Darren Calabrese Jian Ghomeshi. Darren Calabrese / La Presse Canadienne

TORONTO – Un rapport accablant détaillant les impairs de la direction de CBC dans la gestion des présumés comportements inappropriés de son ancien animateur de radio vedette Jian Ghomeshi renforce la nécessité de mettre en place des mécanismes visant à assurer un environnement de travail sûr, entre autres en permettant aux employés d’exprimer librement leurs préoccupations, selon des experts.

Le coup de sonde effectué par l’enquêtrice indépendante Janice Rubin a permis de déterminer que plusieurs des allégations visant M. Ghomeshi sont d’abord restées impunies. La plupart de ces allégations n’étaient aucunement de nature sexuelle et concernaient des retards chroniques ainsi que son attitude «changeante et capricieuse» et «critique et méchante» envers ses collègues.

Janice Rubin estime que les gestionnaires qui travaillaient avec l’ancien animateur de «Q» ont omis d’enquêter sur les comportements de ce dernier et de prendre les moyens pour qu’ils cessent. Les actions qui ont été prises sont décrites dans son rapport comme étant «inefficaces, occasionnelles et inconséquentes».
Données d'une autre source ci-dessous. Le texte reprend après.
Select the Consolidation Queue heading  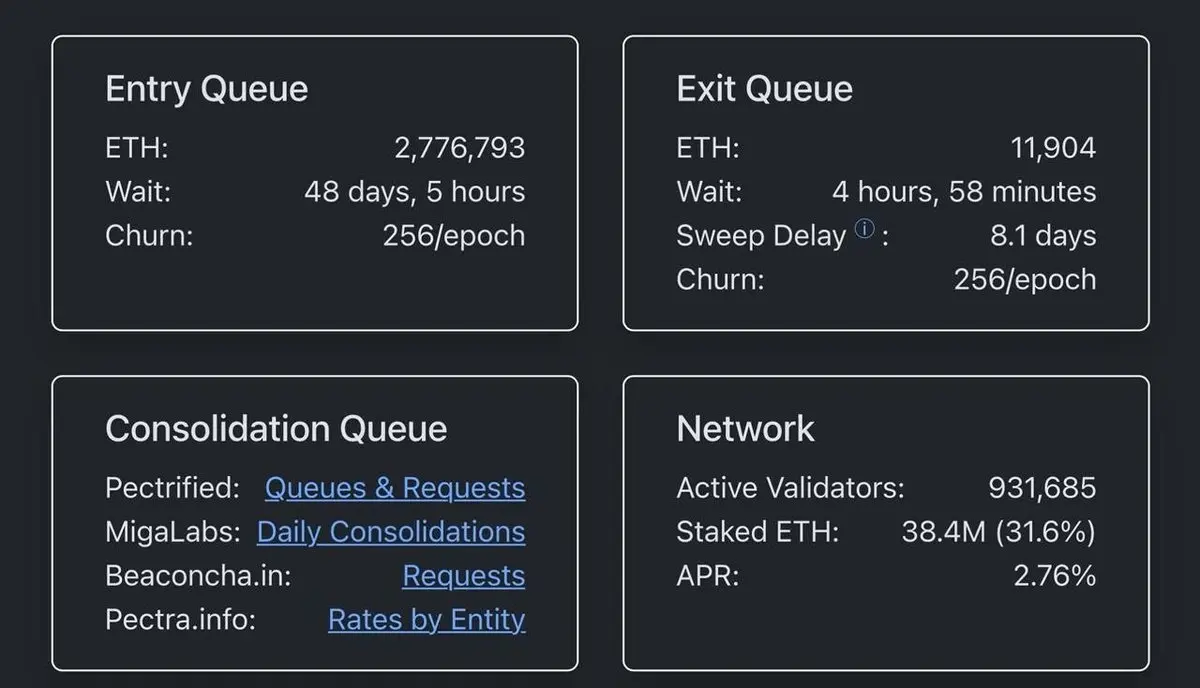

Des constats qui font dire à l’avocate spécialisée en droit du travail Catherine Milne, de la firme torontoise Turnpenney Milne LLP, qu’une des principales leçons que les services de ressources humaines devraient retenir de cette affaire est l’importance d’adopter une attitude plus proactive en ce qui concerne la résolution de problèmes soulevés dans un milieu de travail.

Me Milne souligne que les employés qui ne se sentent pas à l’aise de dénoncer une situation le sont probablement parce qu’il règne une «culture de la peur» au sein de leur organisation.
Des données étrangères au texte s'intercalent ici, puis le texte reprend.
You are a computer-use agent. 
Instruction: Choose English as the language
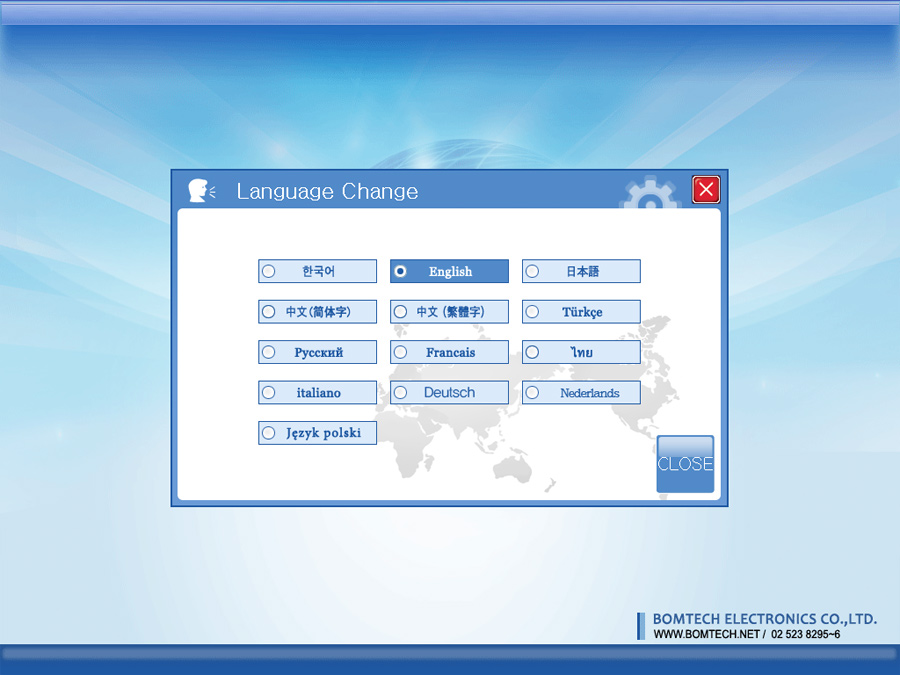click(449, 271)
Dans son rapport, Janice Rubin note n’avoir trouvé aucune preuve d’une plainte formelle contre Jian Ghomeshi conformément aux règles de CBC. Elle y précise que «l’impuissance» des gens travaillant avec lui ne saurait être sous-estimée et cite le manque de confiance dans le processus comme l’une des raisons expliquant la réticence des employés à porter plainte.

De son côté, Cissy Pau, consultante principale de la firme vancouveroise Clear HR Consulting, rappelle aux employeurs qu’ils doivent porter attention au message qu’ils communiquent à leurs employés concernant les comportements acceptables dans leur milieu de travail, et que les échelons supérieurs doivent donner l’exemple.
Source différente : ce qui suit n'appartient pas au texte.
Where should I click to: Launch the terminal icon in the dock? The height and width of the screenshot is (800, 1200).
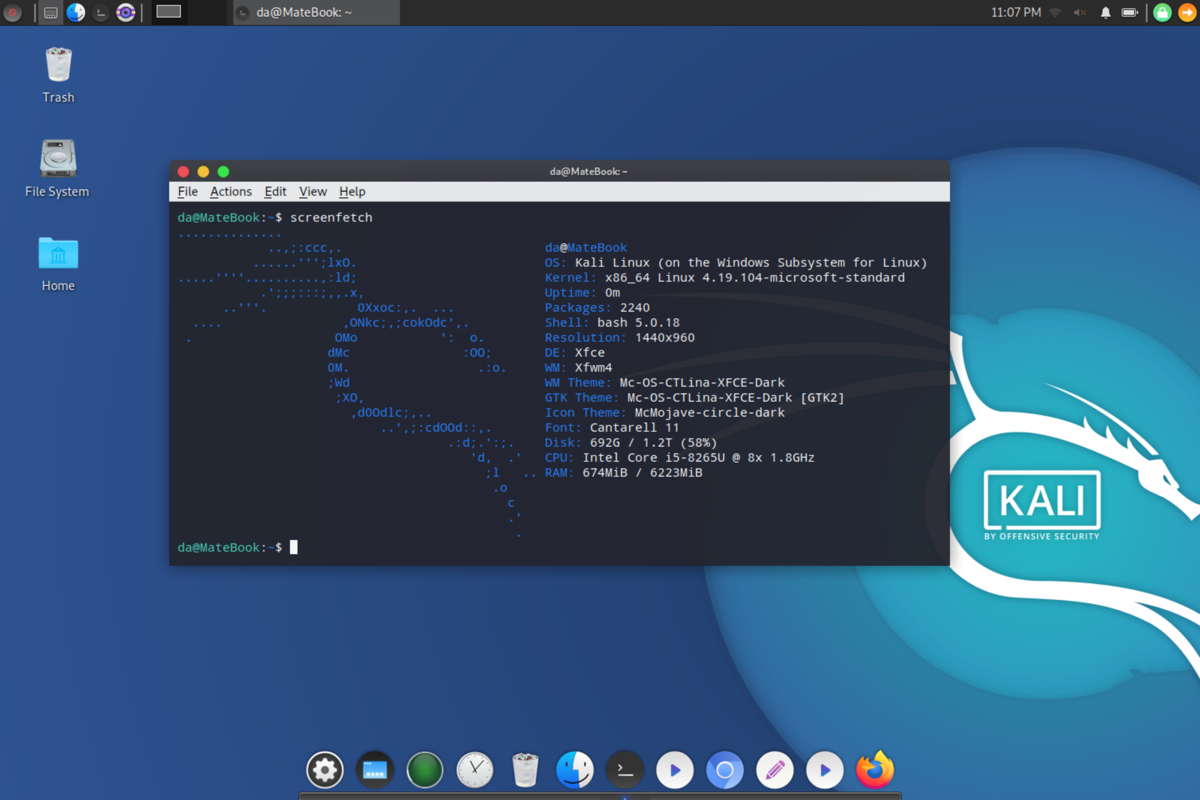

Dispenser de la formation, des conseils et des explications sur la suite des choses quand un problème est soulevé dans un milieu de travail est aussi fondamental, fait valoir Mme Pau. Les employés doivent également être informés des autres recours possibles s’ils ne reçoivent pas de réponse à leur plainte.

Les avocats de Jian Ghomeshi, invités à commenté les allégations contenues dans le rapport de Janice Rubin, n’ont pas rappelé La Presse Canadienne.